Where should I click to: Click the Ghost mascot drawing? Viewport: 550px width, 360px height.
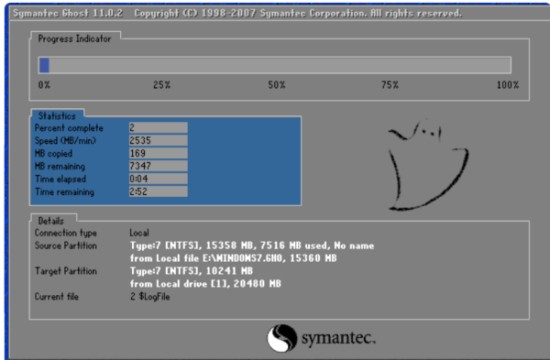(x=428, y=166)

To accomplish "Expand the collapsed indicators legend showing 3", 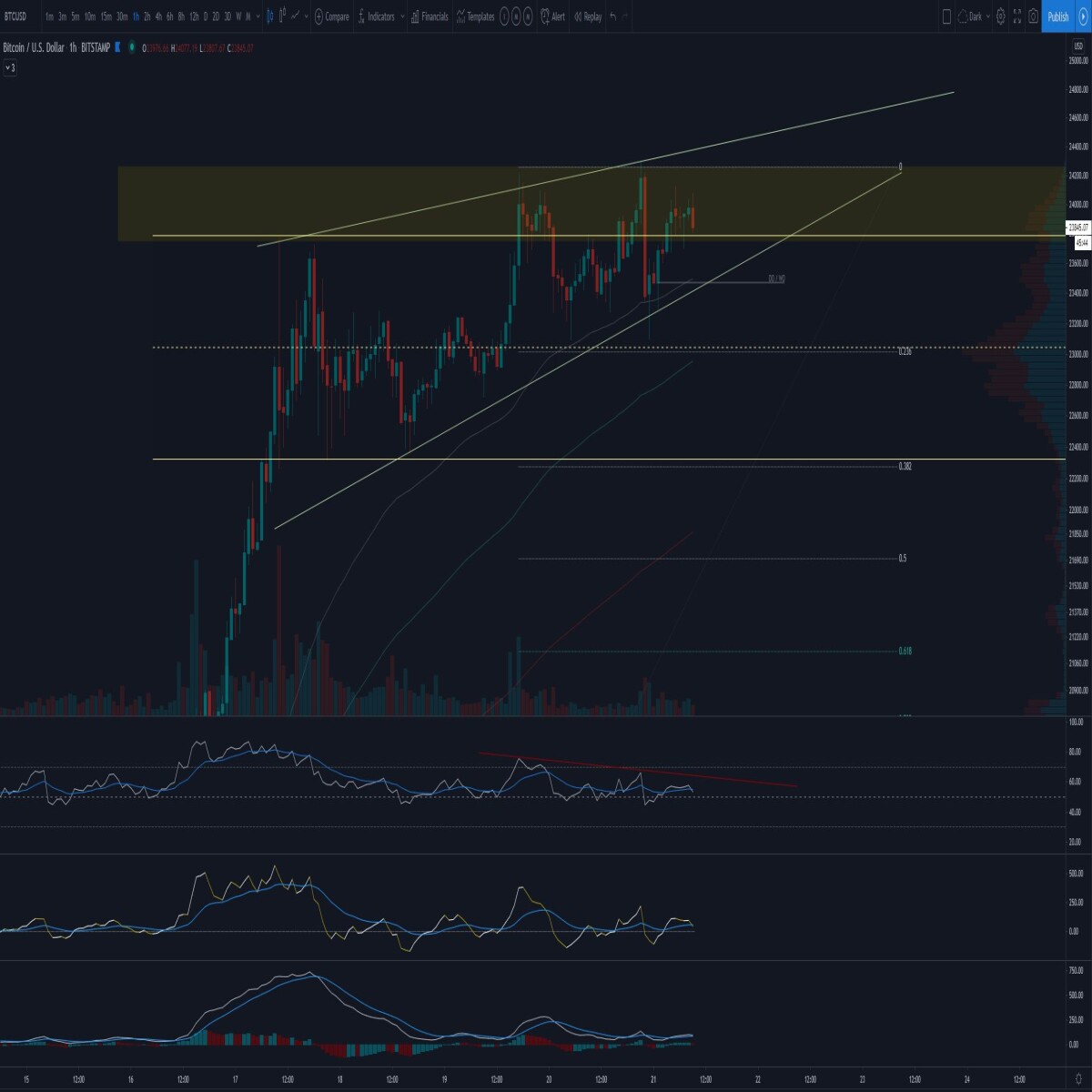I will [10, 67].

==

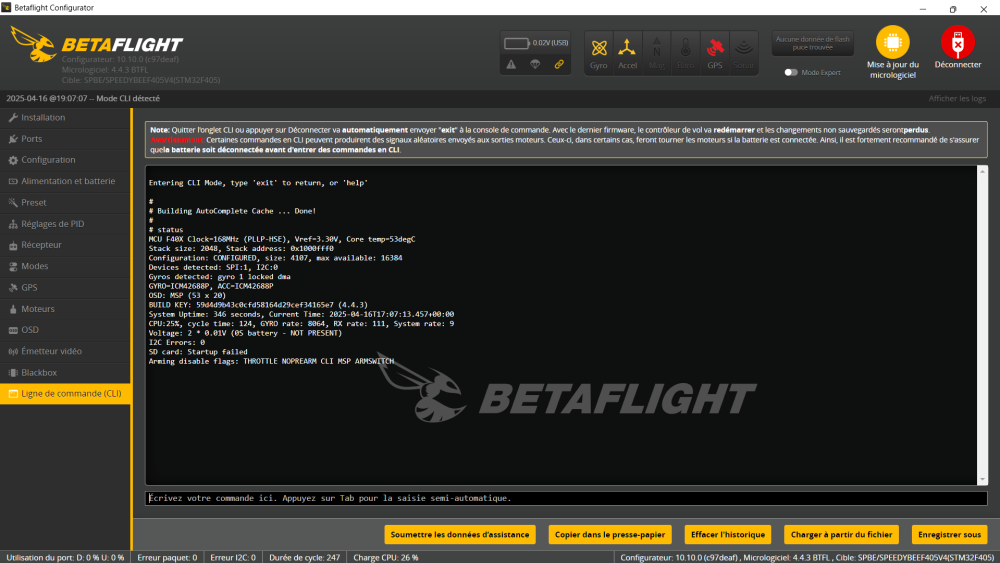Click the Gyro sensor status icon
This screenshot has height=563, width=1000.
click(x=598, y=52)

**Task brief**
Pick out every row above that contains the string "height", matching case exactly, and copy each of those rows in full.

**Result of the exercise**
Where should I click to: Click the Ghost mascot drawing? Viewport: 550px width, 360px height.
This screenshot has height=563, width=1000.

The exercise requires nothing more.